In his 2019 New Year’s message, PM Lee uses quite a lot of positive adjectives to describe Singapore’s growth this past year.
Describing 2018 as a ‘productive year for Singapore’, PM Lee first noted that the local economy grew steadily at 3.3%, exceeding expectations. He then moved on to review Singapore’s year on three fronts: international, domestic, and local leadership.
Singapore on the international stage
PM Lee described 2018 as eventful – touching on the US-Korea summit hosted in Singapore and ASEAN summits chaired by SG. He also mentioned ‘special initiatives’ launched at the ASEAN summit to enhance regional stability and integration.
He then briefly mentioned geopolitical tensions between US and China as well as the rising tensions with Malaysia, noting that Singapore hopes to maintain a constructive partnership with her neighbours. Details on how this would be achieved was expectedly scarce in his message.
Domestically, PM Lee noted that Singapore has been making progress and have ‘coped better than most countries’ to societal stress over stagnating wages and malfunctioning of political systems. He said, ‘The economy has grown, unemployment remains low, and incomes have risen across the board’. He also noted improvements in healthcare, education, housing, and public transport. He mentioned the opening of new hospitals, a shift in focus on education from exams to a holistic approach, and improvements in the housing and transport networks.
Curiously, though not surprisingly, nothing was mentioned about the rising voices of discontent or the rough patches Singapore has experienced this past 12 months from a crackdown on independent media to politically charged lawsuits, the formation of new opposition political parties or even the worsening flood issue.
Finally, PM Lee talked about the leadership transition that Singapore is undergoing. Specifically, the PM noted that younger political office holders have settled on Heng Swee Keat as their leader and Chan Chun Sing as his deputy. This, he says, is a good outcome that inspires confidence that Singapore will be well taken care of in the long run.

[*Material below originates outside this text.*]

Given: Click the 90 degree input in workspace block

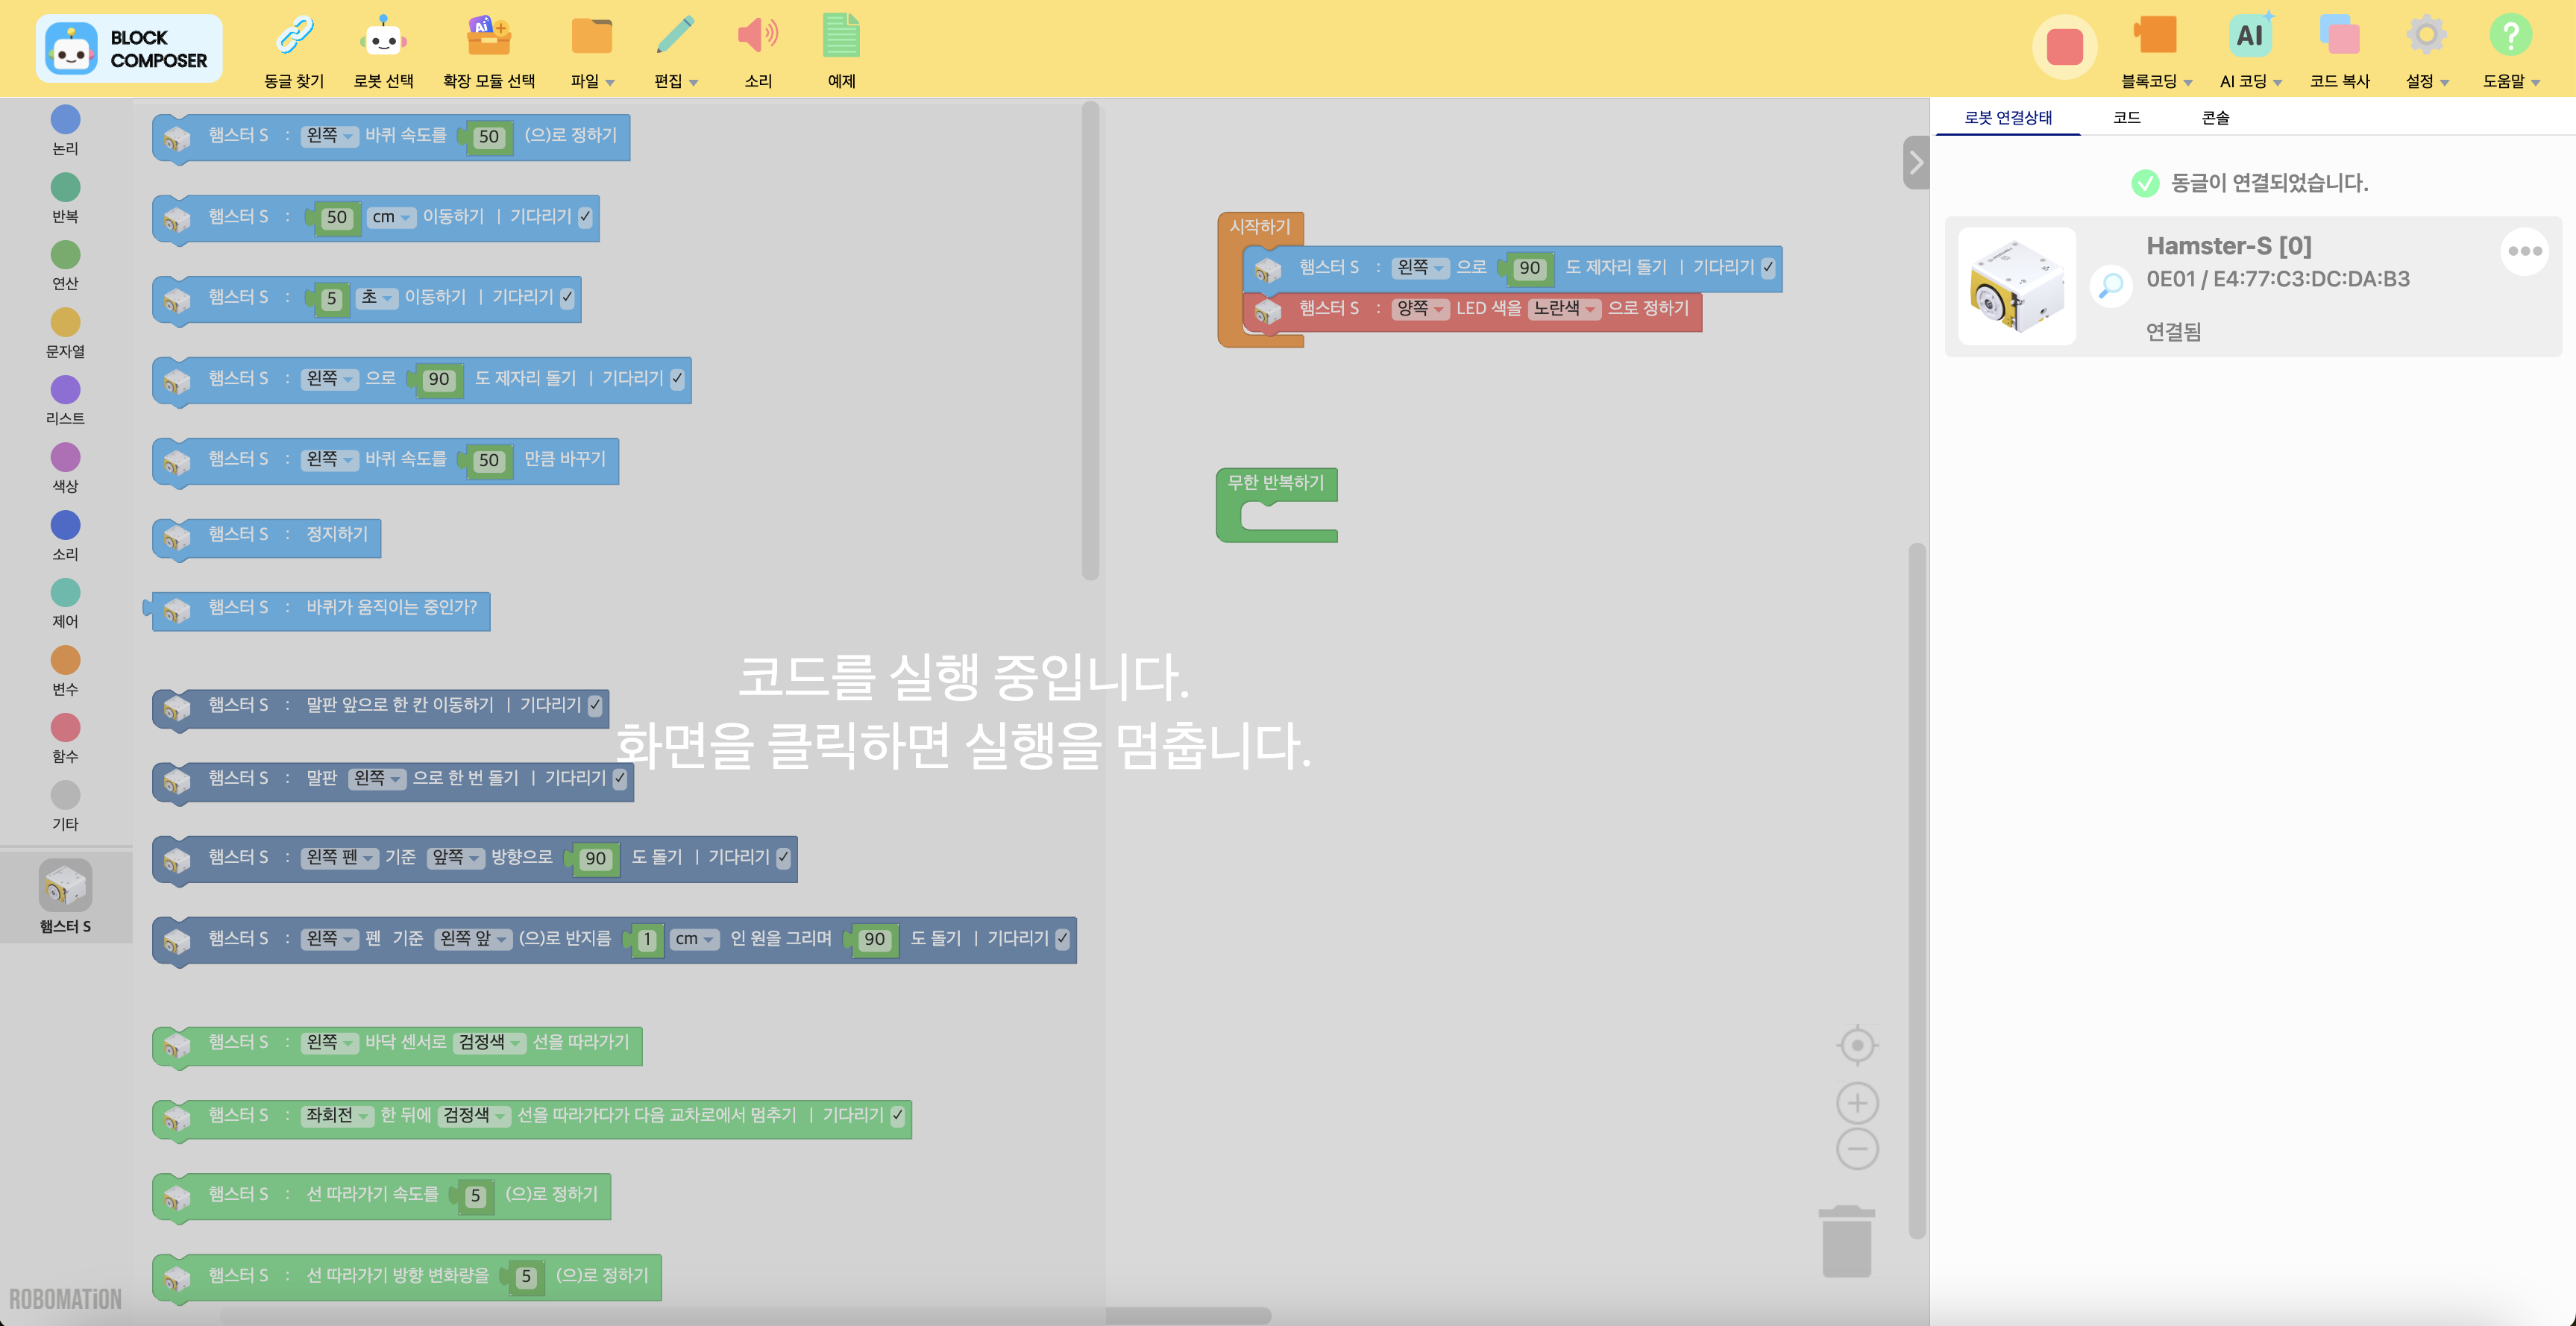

The PM then called for Singaporeans to work with these younger political leaders to create the best team for Singapore. He also said that the country’s model of governance is ‘exceptional’ and has served Singapore well. He cautioned that ‘Singapore politics cannot afford to be riven and destabilised by the rivalries, contestations and factions so often seen elsewhere’ – possibly a reference to what happened in Malaysia last year.
Ending his message, the PM said ‘Despite the uncertain external environment and economic outlook, we are entering our Bicentennial Year with renewed vigour and purpose.’